Part of the reason that this type of investment (in tax-deferred retirement plans) is not better known is the fact that most banks, brokerage firms or fund companies do not permit clients to invest in real estate in their IRA or Solo 401(k). It's only been over the past fifteen to twenty years that we have seen the emergence of custodians specializing in alternative investments, like Millennium Trust, who allow self-directed IRA owners to hold real estate in their self-directed IRA or Solo 401(k).
Many investors mistakenly believe that these types of investments in real estate are not permitted by law or IRS Code. The truth is that there are only three types of investments explicitly prohibited in IRAs by statute -- life insurance, collectibles, and Sub-Chapter S Corporations. Solo 401(k)s have no explicit prohibitions on specific investments at all.
Self-employed realtors looking to take advantage of these types of investments in their retirement plans should know the basics.
Invest in a Wide Variety of Property Types
There is a wide range of types of real estate that can potentially be held in an IRA/Solo 401(k). The range may vary from custodian to custodian, but certain entities, such as Millennium Trust, have the knowledge, experience and expertise to provide the custody services required to hold the following types of properties in Self-directed IRAs/Solo 401(k)s:
- Raw Land
- Pre-Construction
- Residential Property
- Condominiums
- Condo-Tels
- Multi-family Units
- Commercial Property
- Apartment Buildings
Investors may purchase and hold real estate in a variety of ways as well. Besides holding the actual real estate property, for example, investors may use their IRA funds to buy into a real estate development project with other investors.
The type of property purchased within an IRA will often be determined by the resources available in the IRA, the type of property desired and the market conditions in a specific real estate market. The range of options available includes an outright purchase of the property to leveraging the purchase with a non-recourse loan. Consider self-directed IRAs for investors using one of the following purchase methods:
- Real Estate: actually holding the property in the IRA;
- Debt-financing: financing the purchase with debt, such as a non-recourse loan;
- Mortgage/Deed of Trust: holding a mortgage or deed of trust to the property in the IRA;
- Tax Lien: holding a tax lien to the property in the IRA.
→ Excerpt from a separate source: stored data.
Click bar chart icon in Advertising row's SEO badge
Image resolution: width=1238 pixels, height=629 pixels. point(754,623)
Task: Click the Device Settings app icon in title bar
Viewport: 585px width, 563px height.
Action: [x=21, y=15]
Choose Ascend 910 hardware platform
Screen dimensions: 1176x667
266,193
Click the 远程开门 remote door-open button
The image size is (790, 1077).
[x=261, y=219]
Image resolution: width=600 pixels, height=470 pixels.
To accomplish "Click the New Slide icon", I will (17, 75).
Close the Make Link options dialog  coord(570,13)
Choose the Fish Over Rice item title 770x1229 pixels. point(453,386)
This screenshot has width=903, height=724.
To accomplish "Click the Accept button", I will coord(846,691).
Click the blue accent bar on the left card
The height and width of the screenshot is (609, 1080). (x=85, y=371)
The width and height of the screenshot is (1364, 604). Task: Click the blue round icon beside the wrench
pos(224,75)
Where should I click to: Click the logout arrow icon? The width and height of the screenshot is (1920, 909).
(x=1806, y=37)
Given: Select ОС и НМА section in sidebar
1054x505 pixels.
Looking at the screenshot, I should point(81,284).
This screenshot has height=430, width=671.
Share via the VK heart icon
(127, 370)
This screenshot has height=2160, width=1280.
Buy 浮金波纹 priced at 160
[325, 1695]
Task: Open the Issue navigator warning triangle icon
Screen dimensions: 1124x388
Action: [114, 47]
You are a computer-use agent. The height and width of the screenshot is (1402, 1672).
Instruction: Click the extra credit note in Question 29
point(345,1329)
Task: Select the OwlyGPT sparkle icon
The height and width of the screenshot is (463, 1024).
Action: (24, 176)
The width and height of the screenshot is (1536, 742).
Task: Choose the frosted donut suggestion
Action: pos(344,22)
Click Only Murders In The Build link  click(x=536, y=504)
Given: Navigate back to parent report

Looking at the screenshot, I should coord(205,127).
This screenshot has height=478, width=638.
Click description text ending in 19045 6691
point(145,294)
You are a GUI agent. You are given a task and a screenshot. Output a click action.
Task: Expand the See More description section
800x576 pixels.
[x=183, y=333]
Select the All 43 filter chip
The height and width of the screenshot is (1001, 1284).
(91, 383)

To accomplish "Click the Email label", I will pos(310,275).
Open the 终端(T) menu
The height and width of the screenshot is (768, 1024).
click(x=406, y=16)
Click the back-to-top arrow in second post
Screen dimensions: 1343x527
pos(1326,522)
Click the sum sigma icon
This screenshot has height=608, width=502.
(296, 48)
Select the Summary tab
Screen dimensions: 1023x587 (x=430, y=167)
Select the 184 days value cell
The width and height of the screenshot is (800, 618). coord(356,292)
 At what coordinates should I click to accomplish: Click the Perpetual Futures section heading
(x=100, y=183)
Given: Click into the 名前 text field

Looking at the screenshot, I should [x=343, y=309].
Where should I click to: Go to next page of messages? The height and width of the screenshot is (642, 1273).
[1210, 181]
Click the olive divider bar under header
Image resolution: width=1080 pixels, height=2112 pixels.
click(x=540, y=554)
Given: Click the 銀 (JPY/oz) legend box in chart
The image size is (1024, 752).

Regardless of the type of property purchased, IRA account owners should be aware that there needs to be enough funds in the IRA or income coming into the IRA to take care of annual expenses such as taxes, insurance, repairs, maintenance, etc. In addition, these expenses cannot be paid by the IRA owner outside of the IRA without risking the potential for a taxable distribution of the real estate with corresponding penalties. Realtors should speak with the appropriate tax, and/or legal advisors before making a purchase.
Owning Real Estate in an IRA has its Limitations
Investing IRA funds in real estate is not for every investor and there are certain restrictions and prohibitions which you need to understand before considering this type of investment. The fundamental thing is that the IRA account owner must understand that the property is held by the IRA and that the account owner cannot receive any benefit from the investment. There are severe prohibitions against the IRA account owner (and certain family members) using or being involved with any transaction concerning the property held in the IRA.
Investors are encouraged to consult with their tax and legal advisors to insure that the transaction does not violate any of the prohibited transaction rules. Any transgression of these restrictions could result in dissolution of the tax-advantaged status of the IRA, mandatory distribution of the IRA, and tax and penalties on the distribution.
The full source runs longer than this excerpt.